Besides keeping deposition time as short as possible, toolmakers try to keep the coating temperature as low as possible to prevent the process from damaging the carbide substrate, such as by brittling it. However, he said too low of a temperature risks creating adhesion problems.

Rather than producing CVD-coated inserts at a temperature of 1,000 degrees C (1,832 F), which was typical in the past, Wilshire said CVD coatings generally are deposited using the medium-temperature CVD method in which the temperature ranges from about 700 to 950 C (1,292 to 1,742 F).

“Medium-temperature CVD is not going to leach the cobalt as badly,” he said.

Because carbide and coatings have different rates of thermal expansion and contraction, Wilshire said the CVD coatings deposited with the older, high-temperature CVD method tended to develop microcracks. MTCVD helps reduce or eliminate residual cracks in the coating.

“Playing with the coating thickness helps as well,” he said. “The thinner the coating, the less time you are spending in the chamber at the high temperature.”

However, Evans said CVD is not suitable for brazed products because the process still reaches a temperature that melts the brazing.
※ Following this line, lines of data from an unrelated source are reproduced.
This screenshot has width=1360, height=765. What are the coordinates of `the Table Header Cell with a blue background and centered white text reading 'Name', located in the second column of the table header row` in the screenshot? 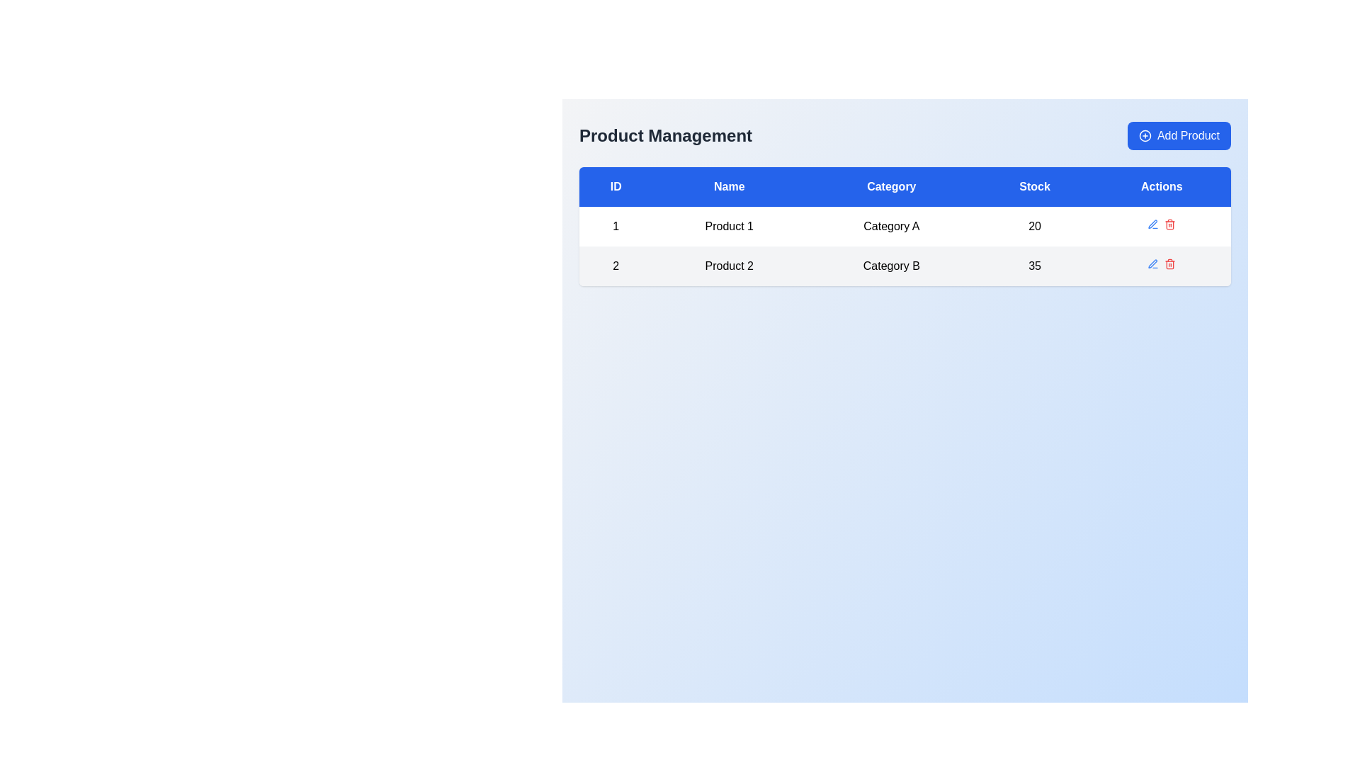 It's located at (729, 186).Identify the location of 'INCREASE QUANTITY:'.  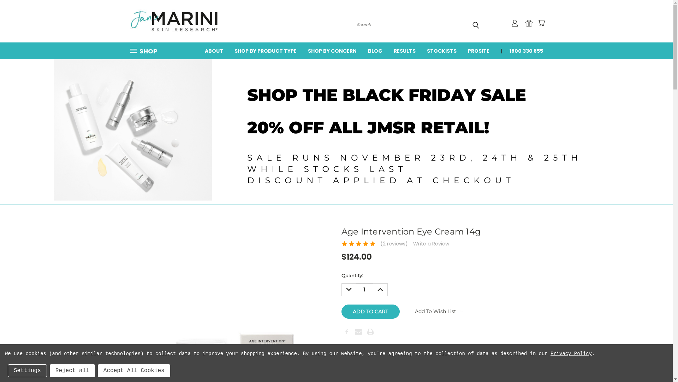
(380, 289).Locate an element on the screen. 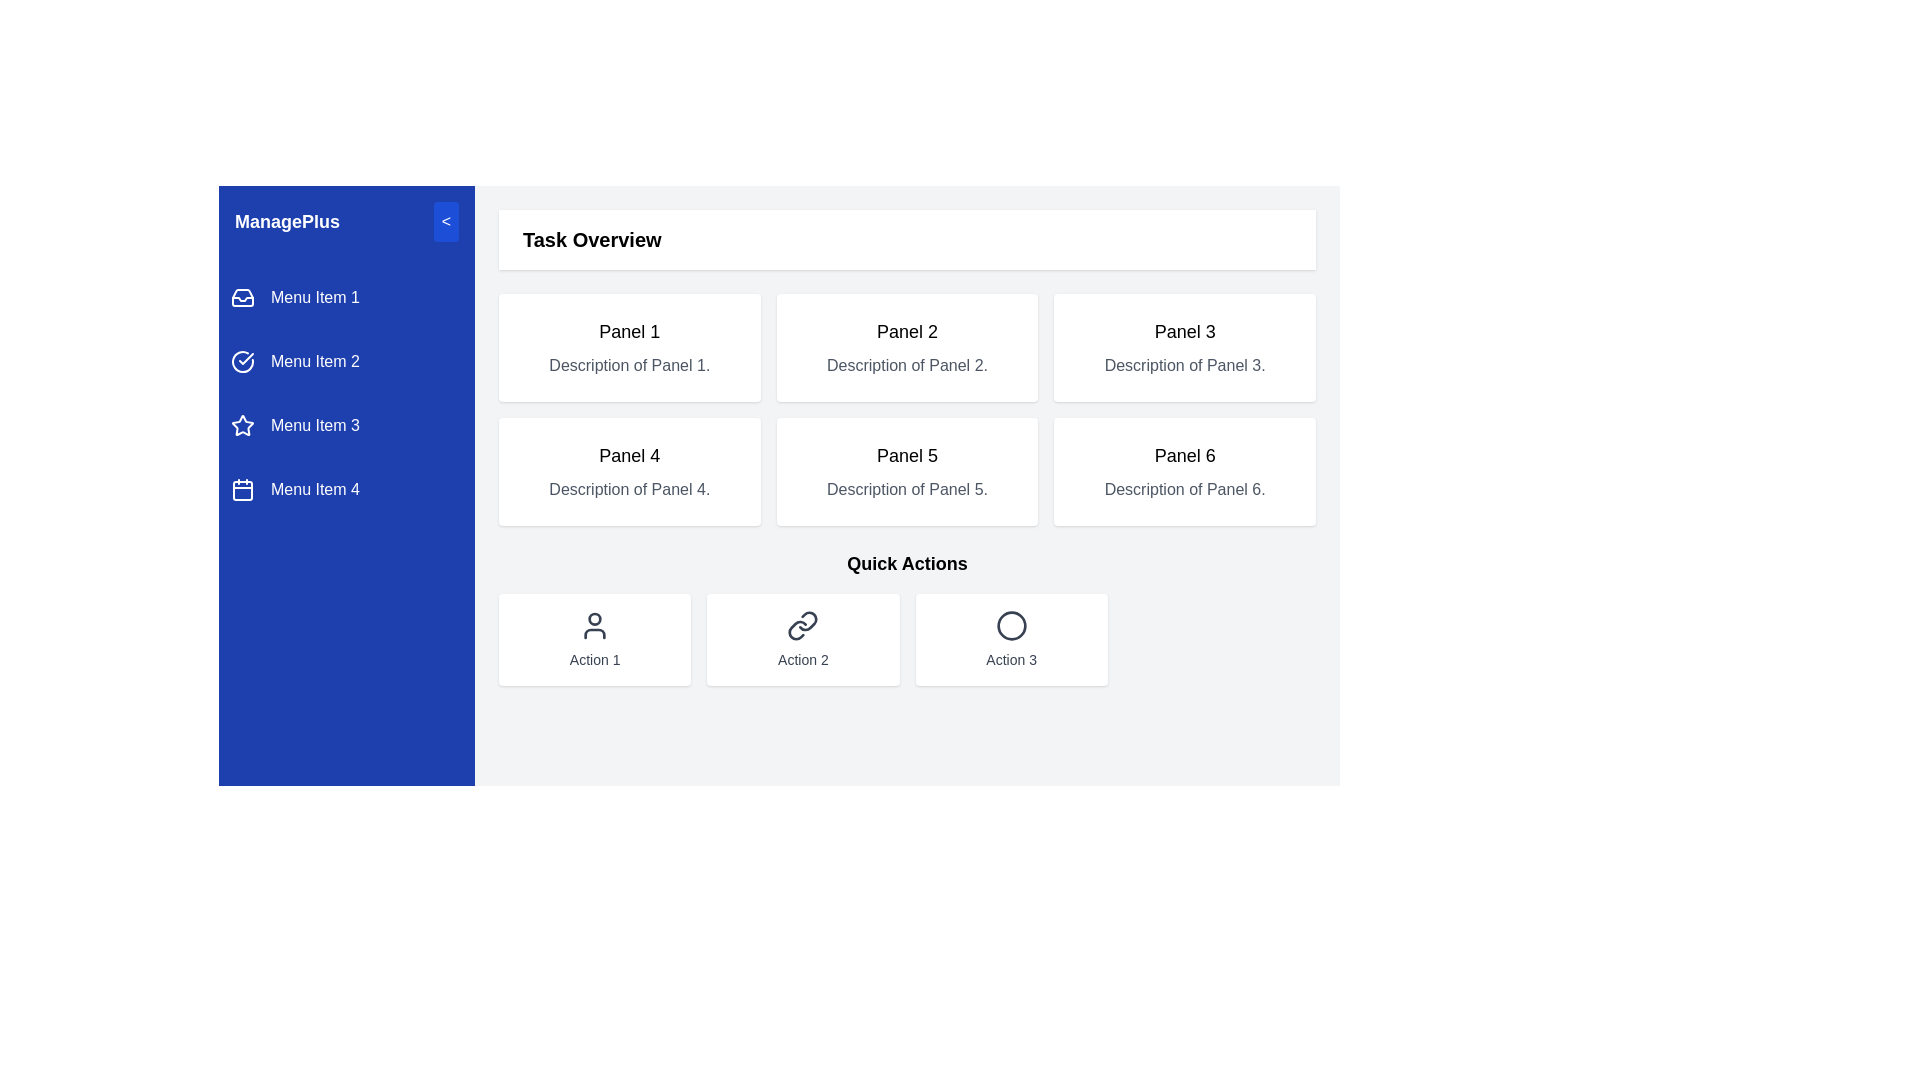  the first menu item in the vertical sidebar list under 'ManagePlus' to switch to the corresponding section related to 'Menu Item 1' is located at coordinates (346, 297). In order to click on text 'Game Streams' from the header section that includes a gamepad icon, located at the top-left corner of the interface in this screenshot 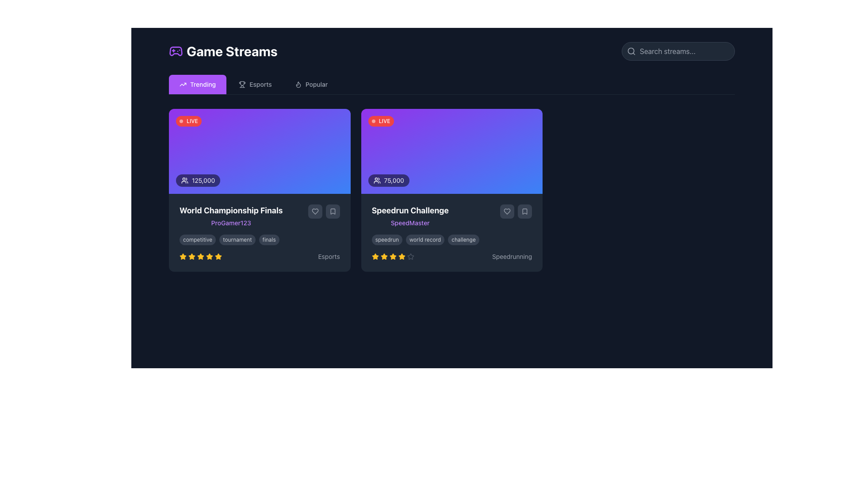, I will do `click(223, 51)`.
In addition, he said Sandvik Coromant does not offer solid-carbide, round-shank tools with nondiamond CVD coatings because those tools are typically long and slender, especially small-diameter ones, and tend to experience shape deviation at CVD’s elevated temperatures, which is not an issue with PVD.

Crystal Control

To minimize stresses in the CVD alumina, or Al₂O₃, coating, Evans said Sandvik Coromant developed a technology called Inveio to control the orientation, or structure, of the crystals in the coating. With the technology, the crystals are arranged in a uniform direction that points toward the cutting edge in a tightly packed structure that improves coating strength and extends tool life 25% to 30%, according to the company. The inserts are aimed at cutting ISO P steel and are suitable for machining stainless steel and cast iron.
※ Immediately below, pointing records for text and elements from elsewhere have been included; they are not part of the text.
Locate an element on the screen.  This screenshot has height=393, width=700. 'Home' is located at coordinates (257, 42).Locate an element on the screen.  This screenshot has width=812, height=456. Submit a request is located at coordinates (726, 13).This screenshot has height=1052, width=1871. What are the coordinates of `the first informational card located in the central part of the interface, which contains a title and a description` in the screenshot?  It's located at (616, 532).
Kyocera Precision Tools takes a different approach to tightly controlling the fine-grain structure of its CVD coatings by “continually playing with the compositions of the gases as they are introduced” to the coating chamber, Wilshire explained.
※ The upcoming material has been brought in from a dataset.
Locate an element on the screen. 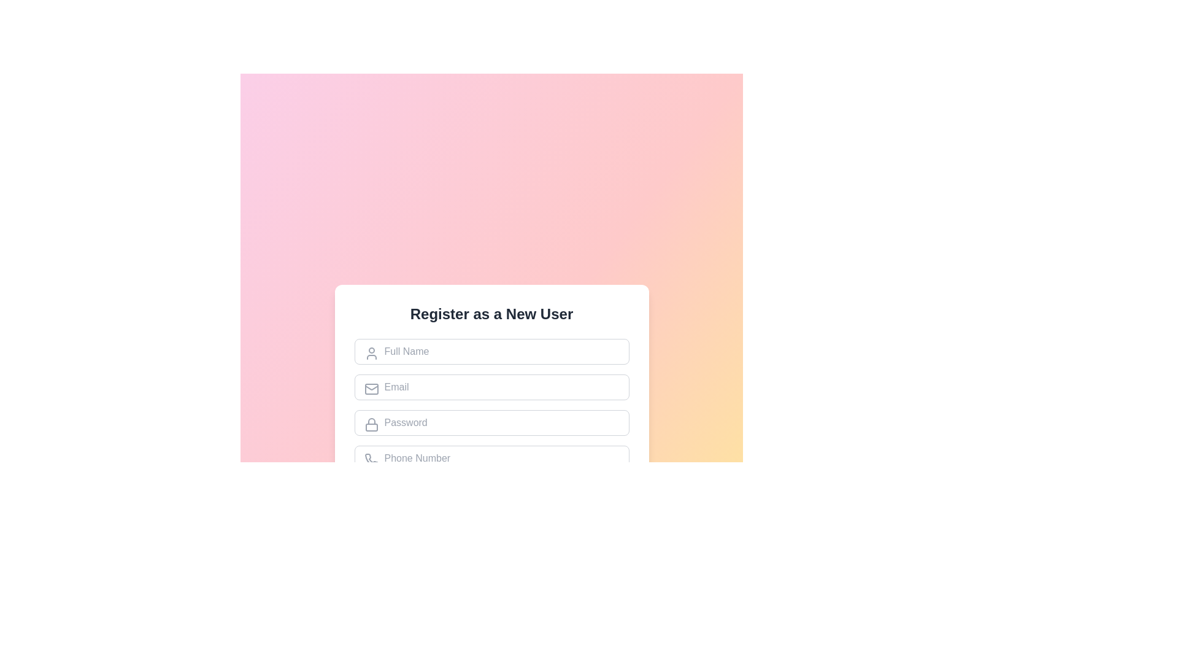 The height and width of the screenshot is (663, 1178). the gray phone receiver icon located in the 'Phone Number' input field, which is styled with a line-art design and serves as an indicator for the input's purpose is located at coordinates (371, 460).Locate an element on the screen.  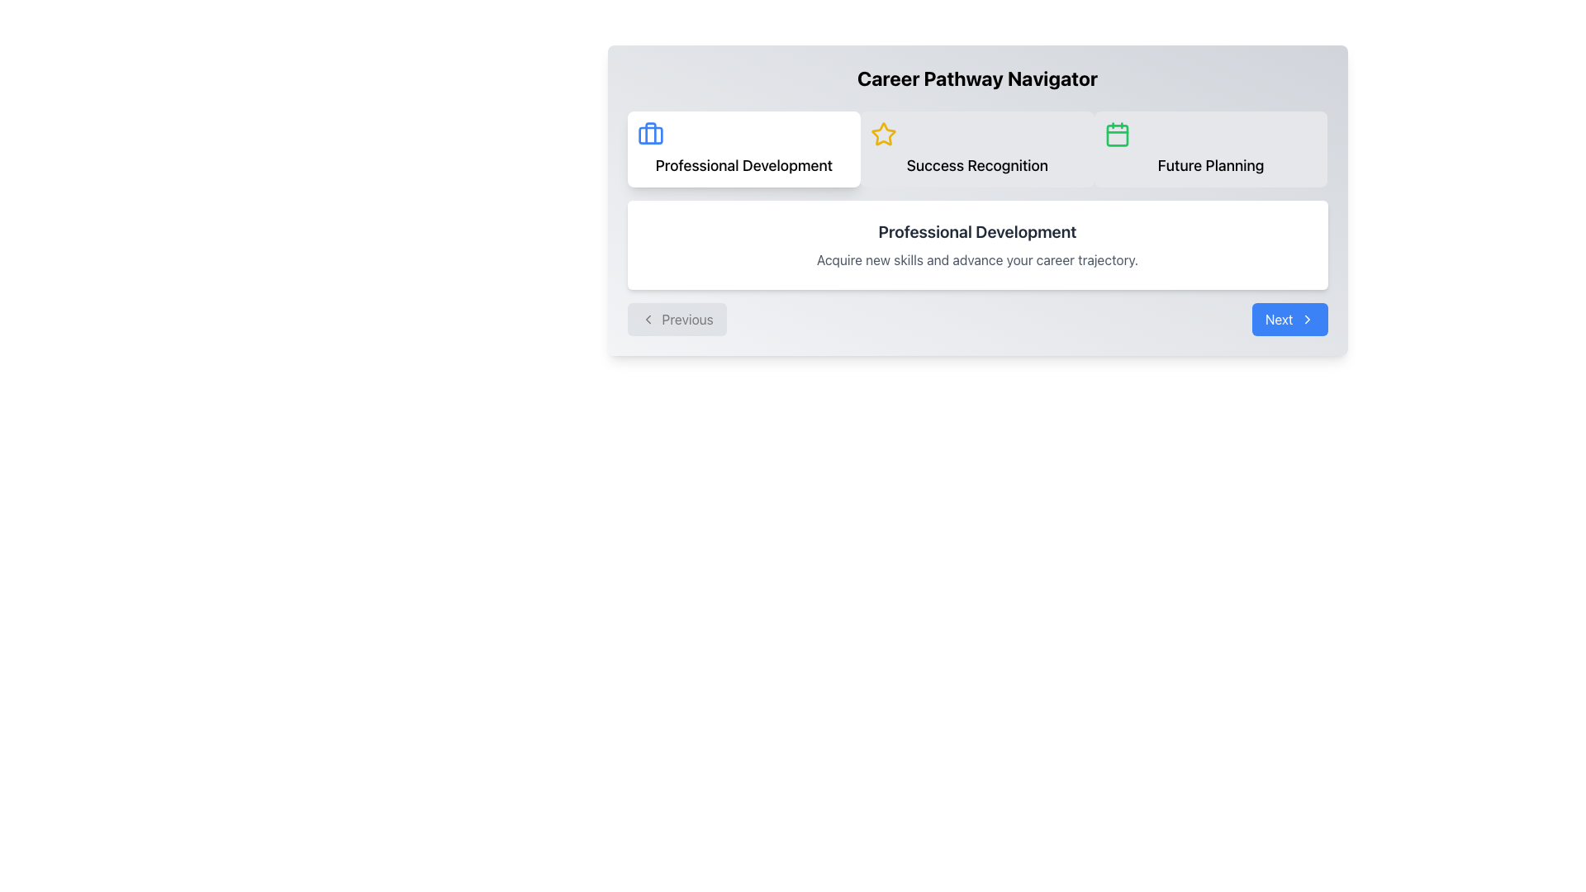
the star-shaped yellow icon in the horizontal navigation bar, located between the 'Professional Development' and 'Future Planning' sections is located at coordinates (883, 133).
The result is a TiCN layer with a strong columnar shape that’s perpendicular to the top surface of the insert, an alumina layer with tightly aligned small grains, and a top TiN coating where the small grain size enhances stability.

“The end goal is a finer-grain structure with a precise grain alignment to improve the wear resistance, rigidity and toughness of the coatings,” Wilshire said. “If a crack does start, it is more easily arrested instead of letting it run through the coating and down to the substrate itself.”

Areas of Application

Turning operations, in which an insert continuously cuts a workpiece material, enable CVD coatings to shine. Czettl said CVD-coated inserts are still dominant in turning because they effectively resist abrasion and wear and have a high level of hot hardness to combat carbide’s worst enemy: high temperature.

He estimates that at least 60% of turning inserts are CVD-coated. Milling and grooving, however, involve interrupted cuts, and he said at least 60% of the tougher PVD-coated inserts are used for those applications.

Wilshire said the split is likely greater, with 70% to 75% of turning inserts being CVD-coated and only 10% of milling inserts being CVD-coated.

“For milling,” he said, “with the constant interruption, we have found — and everyone else has found as well — that PVD coatings for the most part are unrivaled in those applications.”

Drilling sometimes takes a hybrid approach. Wilshire explained that the outer insert can be a CVD-coated one to better resist wear at a high speed when drilling while the center pocket accepts a PVD-coated insert, which has a 0 sfm at the center, and the surface footage only increases away from the center.

“So you can increase the speeds, shorten cycle time and increase throughput,” he said about the combination of coatings.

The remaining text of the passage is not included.